MySQL Forums
Forum List  »  Perl

new to PERL and MYSQL - needing help with comparing two files and removing duplicates
Posted by: Carlo Piva
Date: May 25, 2009 10:01AM

Hi there!

Okay I'm quite new to PERL and MySQL. I've been requested to make a script that would take the input from a database (only requiring specific fields), compare the results to a flat file, and not include any duplicates. It sounds easy but for someone who hasn't programed since the early 90's I'm lost lol

To make things simple I'm starting by loading the database utilizing fetchrow_hashref.

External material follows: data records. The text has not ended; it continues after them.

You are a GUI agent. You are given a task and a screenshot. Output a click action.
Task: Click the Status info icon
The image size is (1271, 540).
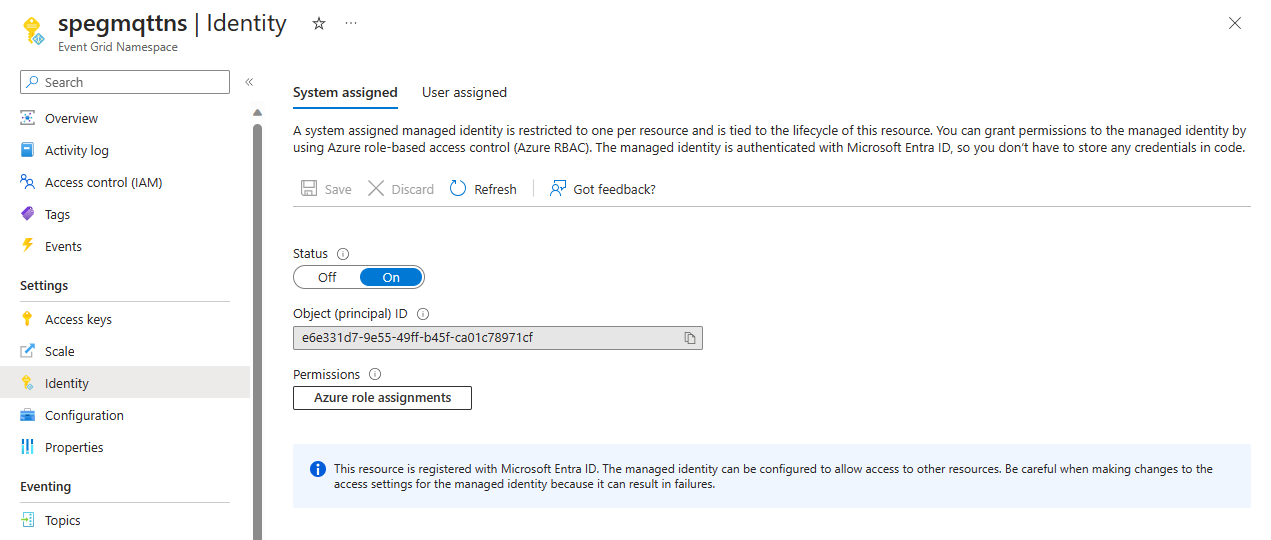tap(343, 254)
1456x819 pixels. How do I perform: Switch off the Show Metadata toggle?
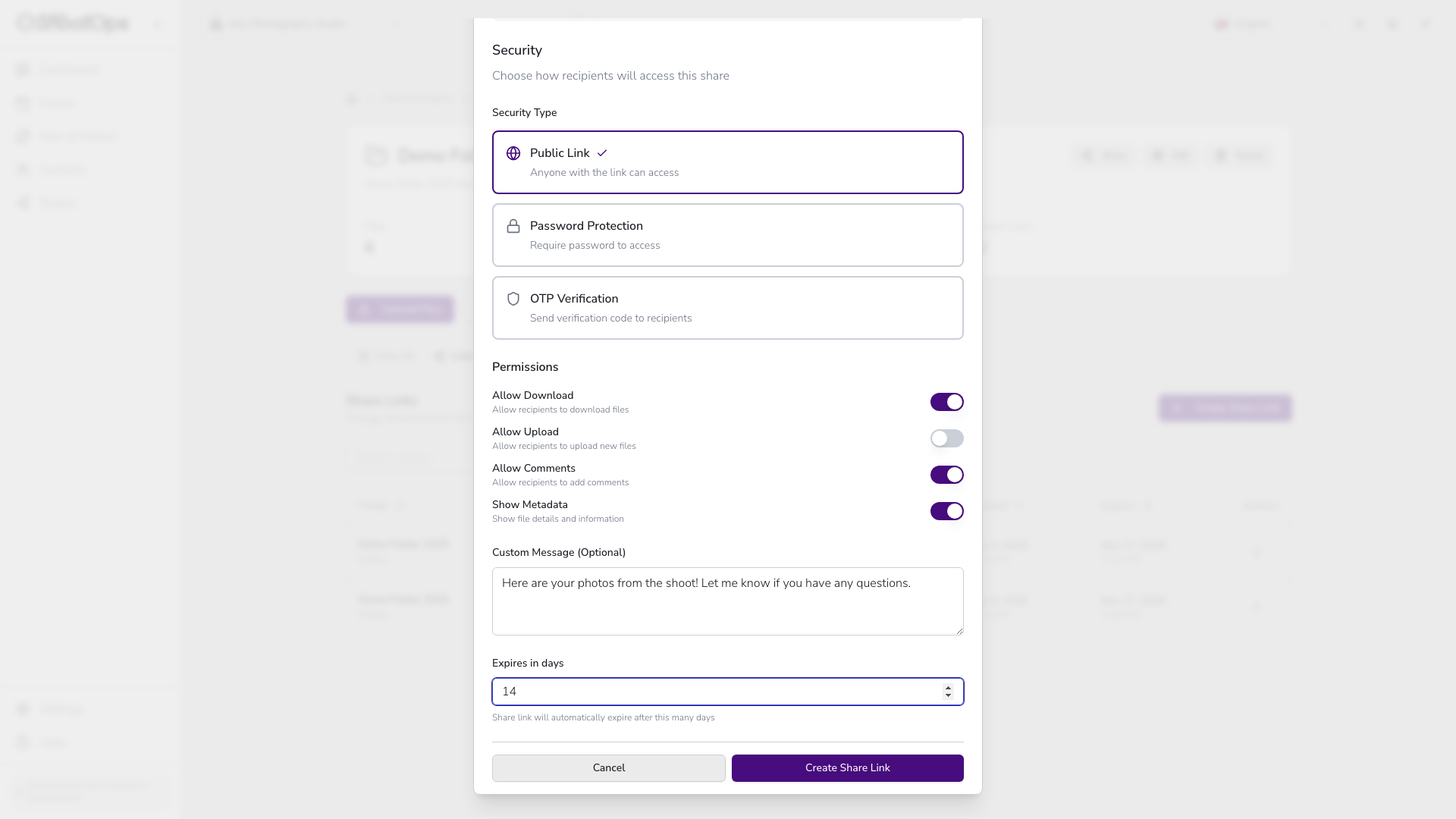pyautogui.click(x=946, y=511)
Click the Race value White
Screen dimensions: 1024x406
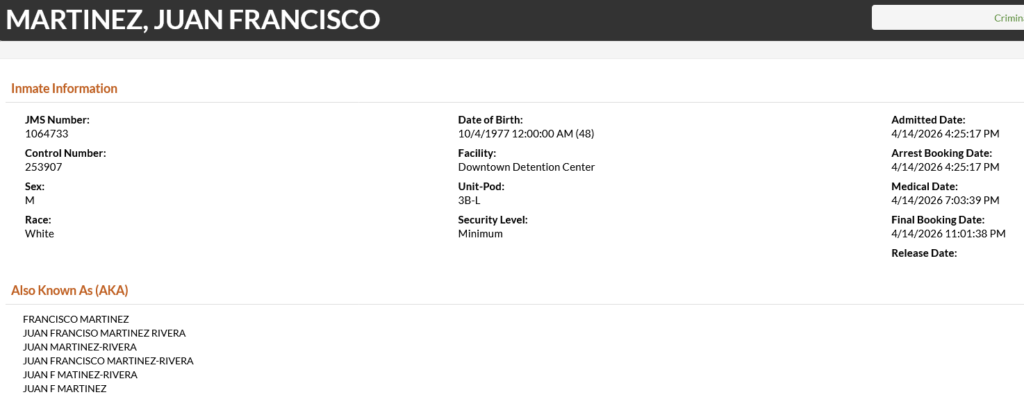click(40, 233)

Since the database contains the duplicate entries, I need to sort through it and remove the duplicates.

Next would be to read the flat file and compare the results.

Lastly would be to display to a webpage (not to worried about that right now)

Here is my code so far. It is only up to reading the data and my failed (possibly feeble) attempt at trying to get it to remove the duplicates.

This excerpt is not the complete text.